What you will do:
Would you reproduce the whole listing exactly, minus its images?

Dataset content:

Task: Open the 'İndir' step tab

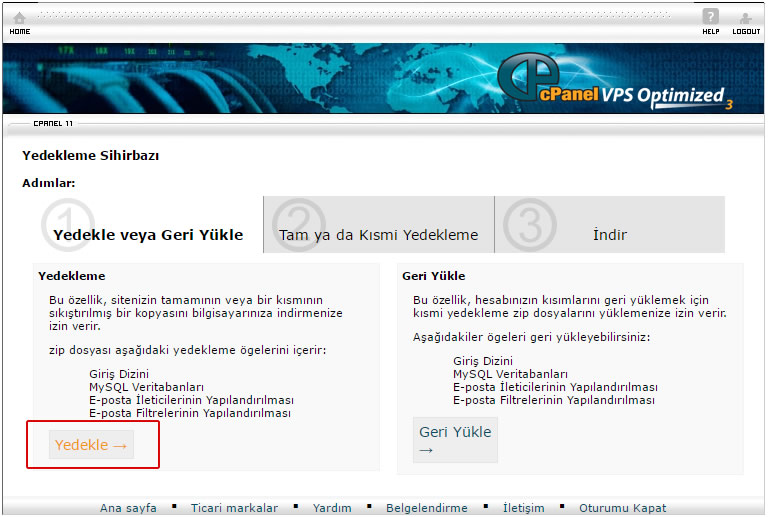Action: (609, 236)
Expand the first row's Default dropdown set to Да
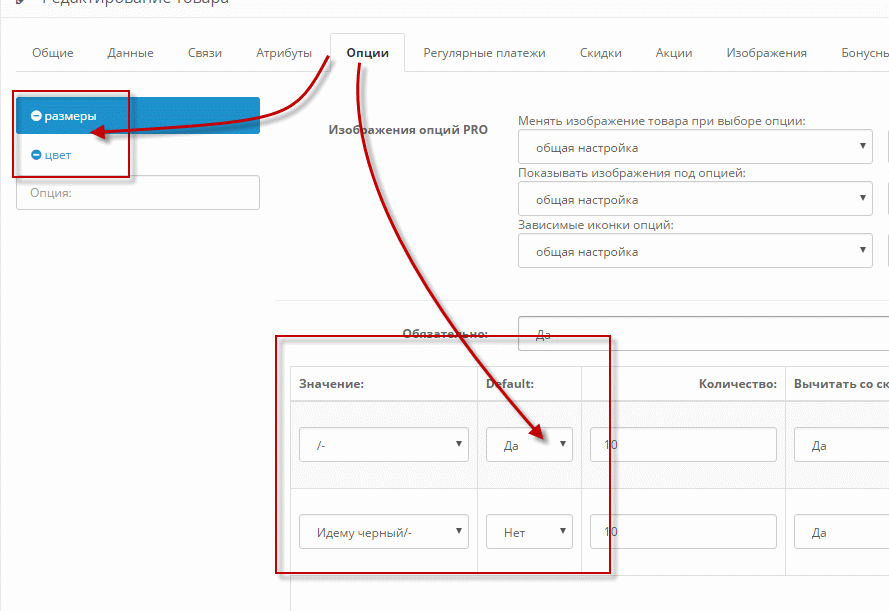Image resolution: width=889 pixels, height=611 pixels. click(530, 445)
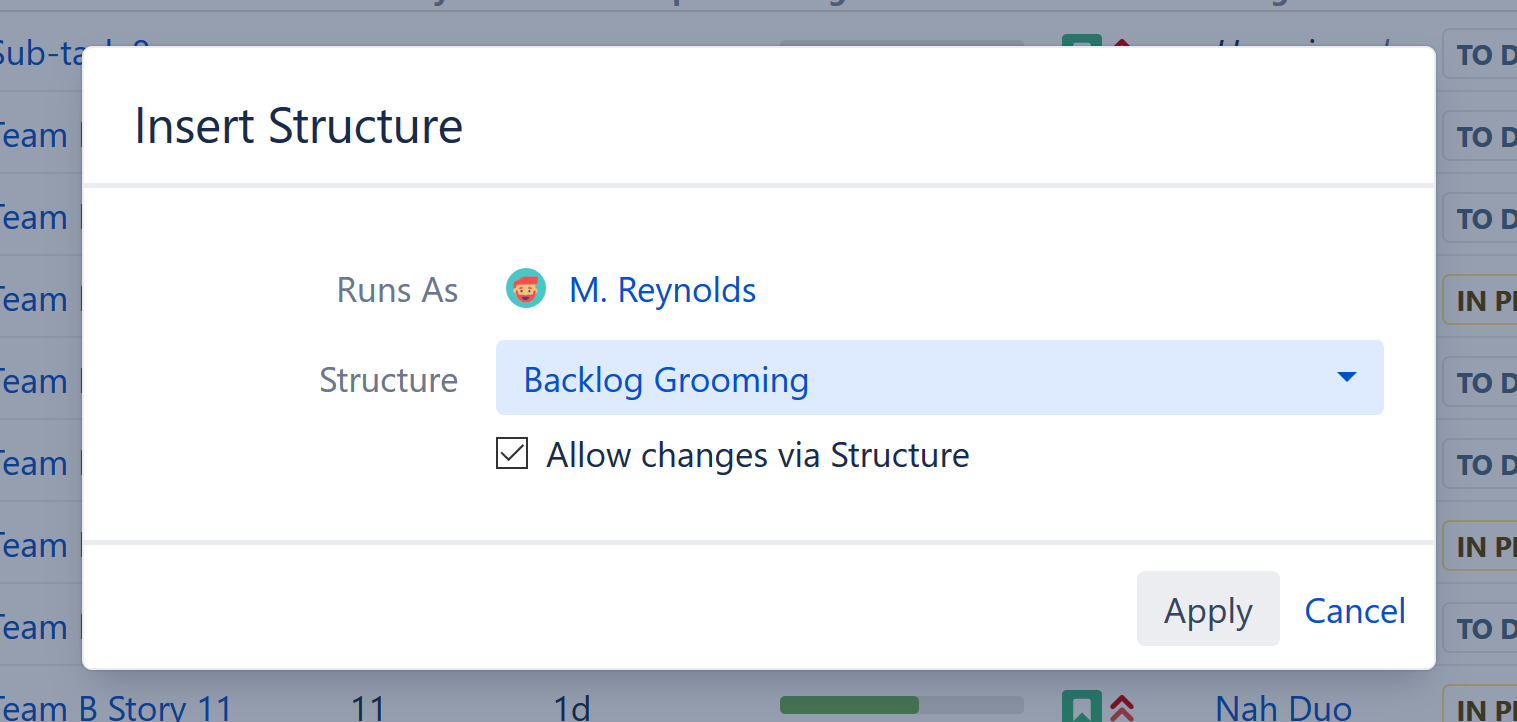
Task: Click the Insert Structure dialog title
Action: point(298,126)
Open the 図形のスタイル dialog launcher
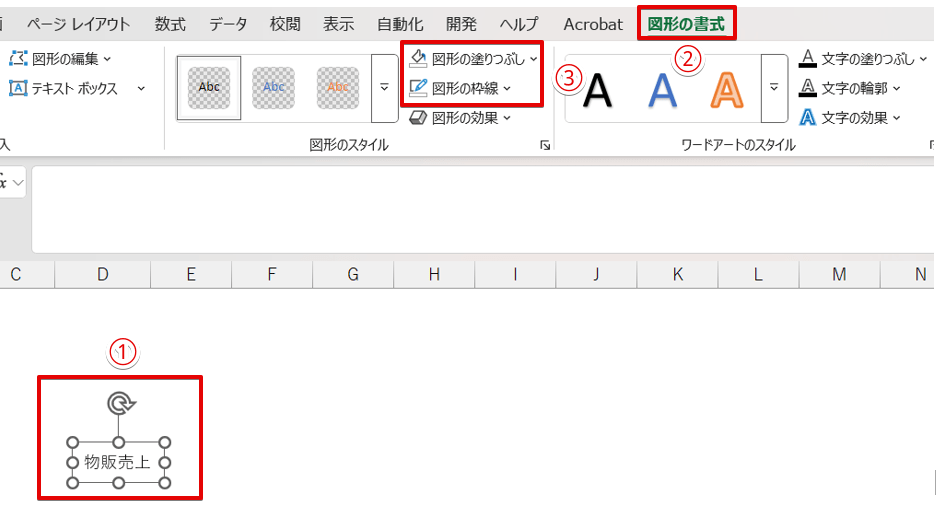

Exercise response:
Task: Open the 'İndir' step tab

Action: (609, 236)
Expand the first row's Default dropdown set to Да
Image resolution: width=889 pixels, height=611 pixels. click(530, 445)
Task: Click the Insert Structure dialog title
Action: point(298,126)
Open the 図形のスタイル dialog launcher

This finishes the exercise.